- New Revised Standard Version. I used an NRSV Bible for a couple of years because it was the first Bible I had. It was given to me even before I became a Christ-follower.
- New International Version. My first devotional Bible was NIV. I liked the easy readability, and have primarily used this translation for my Bible memorization.
- New American Standard Bible. This was my first study Bible, and the version that we used at my church on Sunday mornings for many years. The NASB is a more accurate word-for-word translation than the NIV. As a scientist, I like things to be precise.
- New King James Version. I still use this translation occasionally. It is much more accurate than the King James Version.
- New Living Translation. The NLT is a great "phrase-for-phrase" translation, catching context and subtleties really well.

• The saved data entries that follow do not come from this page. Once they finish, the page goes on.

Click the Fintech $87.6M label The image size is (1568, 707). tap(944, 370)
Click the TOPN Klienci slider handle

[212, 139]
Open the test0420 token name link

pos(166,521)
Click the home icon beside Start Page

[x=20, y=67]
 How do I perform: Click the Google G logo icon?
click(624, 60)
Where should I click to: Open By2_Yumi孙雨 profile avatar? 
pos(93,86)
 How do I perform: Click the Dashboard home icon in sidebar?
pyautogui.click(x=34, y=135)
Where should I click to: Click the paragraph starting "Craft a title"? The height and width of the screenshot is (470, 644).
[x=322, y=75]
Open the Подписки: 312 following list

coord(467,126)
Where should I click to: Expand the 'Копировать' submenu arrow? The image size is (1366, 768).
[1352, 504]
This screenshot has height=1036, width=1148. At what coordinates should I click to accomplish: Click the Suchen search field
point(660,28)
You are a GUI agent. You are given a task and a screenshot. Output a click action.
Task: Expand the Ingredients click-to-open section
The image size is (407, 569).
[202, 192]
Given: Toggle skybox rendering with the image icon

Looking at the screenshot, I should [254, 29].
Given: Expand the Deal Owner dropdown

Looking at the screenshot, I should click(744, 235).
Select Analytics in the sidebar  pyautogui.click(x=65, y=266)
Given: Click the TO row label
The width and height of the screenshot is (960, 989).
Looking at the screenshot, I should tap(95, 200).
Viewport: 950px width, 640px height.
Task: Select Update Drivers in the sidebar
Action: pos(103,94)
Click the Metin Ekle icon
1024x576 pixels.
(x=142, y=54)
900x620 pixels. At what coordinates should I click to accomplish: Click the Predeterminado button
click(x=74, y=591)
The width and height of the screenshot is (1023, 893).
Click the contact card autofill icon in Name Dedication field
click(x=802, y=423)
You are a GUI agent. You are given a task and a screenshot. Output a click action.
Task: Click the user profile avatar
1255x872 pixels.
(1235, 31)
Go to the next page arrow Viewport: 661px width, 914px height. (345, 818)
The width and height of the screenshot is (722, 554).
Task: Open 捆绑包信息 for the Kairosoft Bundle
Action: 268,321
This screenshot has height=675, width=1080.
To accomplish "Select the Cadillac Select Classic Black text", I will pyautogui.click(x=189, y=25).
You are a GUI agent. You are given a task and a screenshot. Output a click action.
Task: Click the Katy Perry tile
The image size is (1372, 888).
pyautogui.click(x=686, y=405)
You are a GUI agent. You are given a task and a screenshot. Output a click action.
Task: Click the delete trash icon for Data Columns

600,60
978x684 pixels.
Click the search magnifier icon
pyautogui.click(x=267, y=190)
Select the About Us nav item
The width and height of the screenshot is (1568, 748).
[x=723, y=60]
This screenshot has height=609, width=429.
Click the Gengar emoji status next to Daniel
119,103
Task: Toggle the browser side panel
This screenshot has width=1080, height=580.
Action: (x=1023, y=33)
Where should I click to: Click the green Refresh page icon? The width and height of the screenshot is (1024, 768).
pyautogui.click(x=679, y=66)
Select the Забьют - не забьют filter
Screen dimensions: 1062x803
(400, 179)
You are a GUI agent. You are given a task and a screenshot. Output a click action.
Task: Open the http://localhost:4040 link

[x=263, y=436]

- The Message. I never thought I'd be caught dead reading this version. But a few years ago, I realized that I needed to read the Bible as a story -- God's story -- more. When I read the NASB, I tend to get caught up breaking down sentence structure and such. Reading a few chapters per day out the message (a few days per week) was a great change of pace.
- English Standard Version. A newer version that I've come across. So friends (former co-workers) bought this for me last year as I transitioned off staff. Obviously, it has great sentimental value for me.
Those translations have all worked well for me, but deciding which is best is another matter. My friends Jeremy Keever and Chrystie Cole answered this question on the Grace Church Pastors Blog.
In that article, they go through a little bit of the history of how the Bible has been translated into English. The concluding thought is that "there is much to be gained by reading and studying various translations."
Another key point to remember is that all these versions are translations of copies of the originals -- and more likely they are translations of copies of copies of copies.
Scholars today have more resources available than they did many years ago, which make better, truer translations possible. Nevertheless, the fact remains that no translation is infallible. Errors in translation are inevitable. That does not, however, negate the fact that Scripture, in its original form, is without error. Though our translations today may have errors, readers can be confident that these errors are cosmetic in nature, not doctrinal.
This idea of the accuracy of our Bible was part of my point in The Inerrant, Infallible, Inspired Word of God . . . Or Not? But even with the many variants and translations, the core message of the Scriptures is the same -- that a holy God has shown us grace and mercy by His redemption through Jesus Christ.